### [Your task]
Restate the following records word for word without images.

### [Given information]
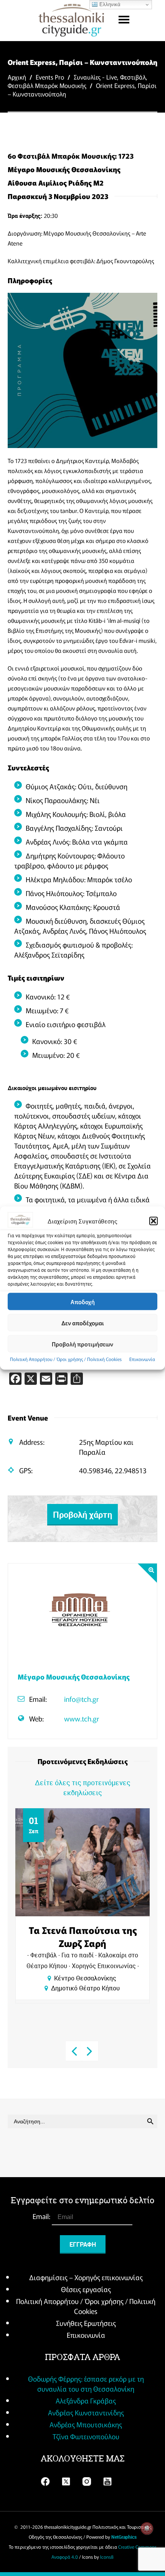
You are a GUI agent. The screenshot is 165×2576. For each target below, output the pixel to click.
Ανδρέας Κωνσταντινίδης (86, 2412)
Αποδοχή (83, 1301)
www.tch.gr (81, 1718)
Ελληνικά (109, 4)
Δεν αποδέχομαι (82, 1322)
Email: (42, 2216)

### [Result below]
You are a GUI agent. The screenshot is 165×2576. For each target below, output the pixel to click.
Ανδρέας Κωνσταντινίδης (86, 2412)
Αποδοχή (83, 1301)
www.tch.gr (81, 1718)
Ελληνικά (109, 4)
Δεν αποδέχομαι (82, 1322)
Email: (42, 2216)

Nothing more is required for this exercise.